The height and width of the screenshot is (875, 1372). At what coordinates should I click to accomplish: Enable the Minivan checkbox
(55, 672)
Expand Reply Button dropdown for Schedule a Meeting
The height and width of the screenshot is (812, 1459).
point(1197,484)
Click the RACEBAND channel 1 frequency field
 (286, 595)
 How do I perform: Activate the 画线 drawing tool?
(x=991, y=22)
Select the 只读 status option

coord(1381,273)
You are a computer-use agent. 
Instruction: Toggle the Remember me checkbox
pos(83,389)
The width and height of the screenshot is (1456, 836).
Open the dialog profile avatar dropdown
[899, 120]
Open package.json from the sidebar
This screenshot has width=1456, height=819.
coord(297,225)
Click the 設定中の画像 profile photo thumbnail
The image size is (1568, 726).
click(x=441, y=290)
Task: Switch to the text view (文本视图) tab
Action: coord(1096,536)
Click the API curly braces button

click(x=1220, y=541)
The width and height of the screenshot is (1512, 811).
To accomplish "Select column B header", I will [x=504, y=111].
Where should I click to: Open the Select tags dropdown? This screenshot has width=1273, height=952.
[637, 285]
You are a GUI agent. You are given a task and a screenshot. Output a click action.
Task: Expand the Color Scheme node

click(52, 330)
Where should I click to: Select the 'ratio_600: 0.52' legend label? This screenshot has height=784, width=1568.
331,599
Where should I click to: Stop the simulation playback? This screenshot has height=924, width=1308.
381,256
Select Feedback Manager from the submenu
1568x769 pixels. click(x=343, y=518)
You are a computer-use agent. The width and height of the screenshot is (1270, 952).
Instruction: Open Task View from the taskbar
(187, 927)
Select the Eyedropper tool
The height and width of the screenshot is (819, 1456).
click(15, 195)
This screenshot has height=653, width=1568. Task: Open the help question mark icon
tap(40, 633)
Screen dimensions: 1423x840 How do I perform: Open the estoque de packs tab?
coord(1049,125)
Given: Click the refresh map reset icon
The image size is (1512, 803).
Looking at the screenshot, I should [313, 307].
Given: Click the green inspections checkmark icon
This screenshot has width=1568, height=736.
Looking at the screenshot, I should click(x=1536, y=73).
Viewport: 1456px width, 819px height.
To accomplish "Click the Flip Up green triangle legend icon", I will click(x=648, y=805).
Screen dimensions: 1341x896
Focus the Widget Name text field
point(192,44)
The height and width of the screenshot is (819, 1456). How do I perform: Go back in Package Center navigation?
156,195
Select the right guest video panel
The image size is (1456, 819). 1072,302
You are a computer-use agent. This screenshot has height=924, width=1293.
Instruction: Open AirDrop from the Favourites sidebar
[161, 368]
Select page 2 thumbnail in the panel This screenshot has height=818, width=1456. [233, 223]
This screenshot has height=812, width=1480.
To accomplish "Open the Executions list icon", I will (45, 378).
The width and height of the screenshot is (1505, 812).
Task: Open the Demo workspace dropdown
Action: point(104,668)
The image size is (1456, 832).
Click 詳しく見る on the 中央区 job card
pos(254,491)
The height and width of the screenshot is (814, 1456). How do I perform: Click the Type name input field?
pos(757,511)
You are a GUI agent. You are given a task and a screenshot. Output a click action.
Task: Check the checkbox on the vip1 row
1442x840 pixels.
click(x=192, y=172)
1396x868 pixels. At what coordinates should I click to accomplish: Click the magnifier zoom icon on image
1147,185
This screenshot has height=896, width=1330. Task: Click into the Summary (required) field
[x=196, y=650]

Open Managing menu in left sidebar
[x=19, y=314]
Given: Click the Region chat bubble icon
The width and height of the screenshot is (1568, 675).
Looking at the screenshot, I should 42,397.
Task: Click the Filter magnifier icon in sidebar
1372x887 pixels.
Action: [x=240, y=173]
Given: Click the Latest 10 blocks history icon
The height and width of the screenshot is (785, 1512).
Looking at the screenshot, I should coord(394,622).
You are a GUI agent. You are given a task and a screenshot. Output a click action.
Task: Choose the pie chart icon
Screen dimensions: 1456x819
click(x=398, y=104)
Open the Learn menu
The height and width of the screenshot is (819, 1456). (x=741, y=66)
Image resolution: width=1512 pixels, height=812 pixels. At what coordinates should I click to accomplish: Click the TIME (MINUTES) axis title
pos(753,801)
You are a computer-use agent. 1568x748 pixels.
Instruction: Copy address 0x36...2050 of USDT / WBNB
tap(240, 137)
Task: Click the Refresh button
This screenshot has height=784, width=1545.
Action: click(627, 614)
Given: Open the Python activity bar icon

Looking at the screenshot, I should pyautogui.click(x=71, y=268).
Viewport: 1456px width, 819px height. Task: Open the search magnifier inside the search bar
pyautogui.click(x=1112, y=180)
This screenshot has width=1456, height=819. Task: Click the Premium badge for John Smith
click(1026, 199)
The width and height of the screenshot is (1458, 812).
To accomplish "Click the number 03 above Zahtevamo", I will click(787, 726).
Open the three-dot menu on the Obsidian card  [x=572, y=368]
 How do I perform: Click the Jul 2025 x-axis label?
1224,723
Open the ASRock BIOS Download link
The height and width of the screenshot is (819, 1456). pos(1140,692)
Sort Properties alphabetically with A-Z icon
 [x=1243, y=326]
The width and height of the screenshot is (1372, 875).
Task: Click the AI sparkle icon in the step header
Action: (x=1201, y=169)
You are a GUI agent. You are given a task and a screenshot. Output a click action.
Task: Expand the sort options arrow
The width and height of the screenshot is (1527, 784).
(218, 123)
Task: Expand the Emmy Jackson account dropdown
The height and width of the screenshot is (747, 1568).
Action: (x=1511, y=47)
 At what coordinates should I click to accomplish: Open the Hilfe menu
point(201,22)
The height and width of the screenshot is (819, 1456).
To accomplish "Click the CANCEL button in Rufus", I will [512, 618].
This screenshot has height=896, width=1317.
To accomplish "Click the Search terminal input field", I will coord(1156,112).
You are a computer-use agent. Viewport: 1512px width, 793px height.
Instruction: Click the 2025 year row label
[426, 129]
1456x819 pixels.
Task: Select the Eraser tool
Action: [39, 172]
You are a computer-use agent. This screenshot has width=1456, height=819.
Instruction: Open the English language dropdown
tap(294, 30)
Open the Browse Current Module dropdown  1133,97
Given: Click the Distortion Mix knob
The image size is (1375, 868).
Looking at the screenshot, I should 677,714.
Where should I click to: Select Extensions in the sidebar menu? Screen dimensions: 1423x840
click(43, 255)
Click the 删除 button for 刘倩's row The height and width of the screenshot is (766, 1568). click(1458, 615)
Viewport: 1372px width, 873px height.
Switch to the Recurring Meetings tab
◆ ◆ ◆
# TO DO
Above are the entries; copy out every line among them that contains the word "green".

# ANSWER SPACE
Given: Click the green inspections checkmark icon
To accomplish "Click the Flip Up green triangle legend icon", I will click(x=648, y=805).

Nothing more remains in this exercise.